The end has finally come for NASA’s Opportunity rover

It looks as if the Mars rover Opportunity has finally reached its end after 15 years on the Red Planet. After an intense storm hit the rover last June, Opportunity went silent. Since September, the team at NASA has been using a “sweep and beep” process to try to contact the robot, which involves sending commands and waiting to hear a beep back. We haven’t heard one.

NASA announced yesterday that the team would be putting in its final efforts to contact the rover last night, and would announce the results today. But it doesn’t look good.

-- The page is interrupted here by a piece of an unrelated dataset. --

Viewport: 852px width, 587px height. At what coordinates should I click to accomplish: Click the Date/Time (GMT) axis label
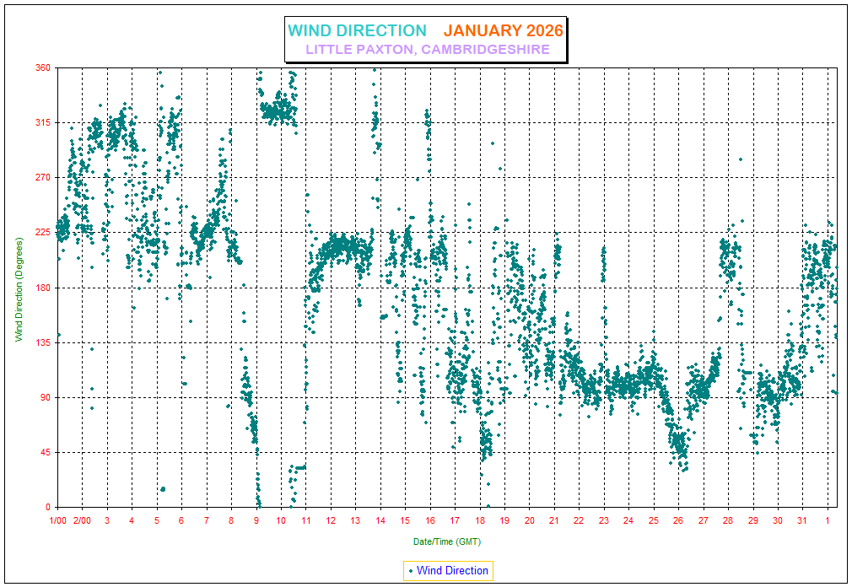click(x=447, y=541)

A 2018 planet-wide dust storm caused a loss of comms with the Opportunity rover. Tonight, the @MarsRovers team will make the last planned attempts to communicate with the solar-powered rover. Join us tomorrow at 2pm ET as we share results of those efforts: https://t.co/332C7Vqk1H pic.twitter.com/Z4Rh8hckMh

— Thomas Zurbuchen (@Dr_ThomasZ) February 12, 2019

We could see the final uplink commands being sent through the Deep Space Network, the global network of communications facilities that helps NASA send messages to its spacecraft.

There it is--the jagged line uplink with commands--WAKE UP OPPY https://t.co/EtVyX3kGFp pic.twitter.com/4enz4CPncr

— Shannon Stirone (@shannonmstirone) February 13, 2019

But tweets from the people in the control room last night suggest that those attempts were met with silence.

Spent the evening at JPL as the last ever commands were sent to the Opportunity rover on #Mars.